Objective To evaluate the genetic diversity of Glycyrrhiza inflata, which is one of the source plants of Glycyrrhizae Radix et Rhizoma, abundantly distributed in the Xinjiang. Method ISSR molecular marker method was used to analyze 167 individuals from six populations of G. inflata from different geographical locations of southern Xinjiang. Results In the six populations, 46 primers were used to amplify 193 polymorphic bands, accounting for 69.68% of the percentage of polymorphic loci (PPL).

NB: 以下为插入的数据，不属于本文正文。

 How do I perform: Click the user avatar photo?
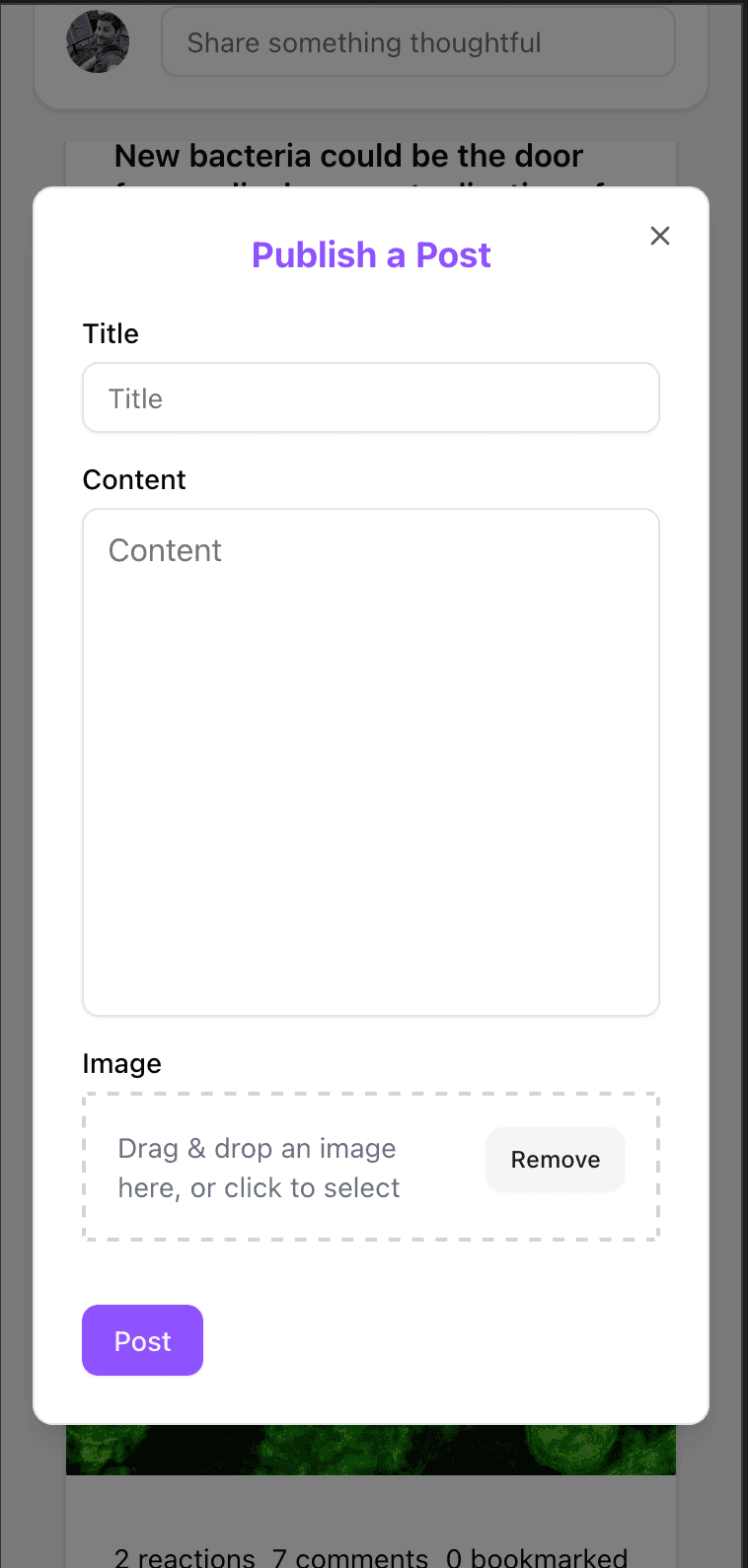point(98,42)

Moreover, Nei''s genetic diversity index (H) was 0.272 2, and Shannon''s diversity index (I) was 0.401 0. Nei''s genetic diversity index at the level of total populations (H_t) was 0.513 0; The genetic differentiation coefficient (G_st) was 0.530 7, showing 0.4388 of the gene flow (N_m). In contrast, among these populations, PPLs ranged from 52.11% to 81.87%; the observed allele numbers (N_a) and the effective allele numbers (N_e) varied from 1.521 1 to 1.818 7 and from 1.307 9 to 1.498 9, respectively; Likewise, the averaged Nei''s genetic diversity index (H) was 0.240 8, while the averaged Shannon''s diversity index (I) was 0.3571. Finally, Mantel test showed that there was no correlation among genetic differentiations and geographical distances. Besides, the level of genetic diversity among populations showed a decreasing tendency of BC > KEL > PS > QM > AQS > KC. In cluster calculation, the six populations were gathered into three groups (clades) at the genetic correlation coefficient of 0.69. The PPL range of six populations was 52.11%-81.87%; The range of N_a and N_e was 1.521 1-1.818 7 and 1.307 9-1.498 9, the average H value was 0.240 8, the average I value was 0.357 1. Conclusion It is well known that G. inflata possesses comparatively rich genetic diversity. The genetic diversity of inter-populations was higher than that of intra-populations in this species. Habitat fragmentation was considered as the principle factor giving rise to the spatial distribution pattern of the genetic diversity, and the water content of habitat soils might be the crucial factor impacting the differentiation of the genetic diversity of the species G. inflata. In sum, this study would provide a serviceable reference for a comprehensive and better understanding of the natural resource and their evolutionary potential, contributing to the conservation and sustainable utilization of such unadequately-studied medicinal plants.